Return every line of the items below that contains the word "Instruction".

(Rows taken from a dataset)
..........
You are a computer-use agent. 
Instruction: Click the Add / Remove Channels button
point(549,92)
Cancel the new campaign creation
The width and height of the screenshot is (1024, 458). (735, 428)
..........
**ANSWER TO THIS EXERCISE:**
Instruction: Click the Add / Remove Channels button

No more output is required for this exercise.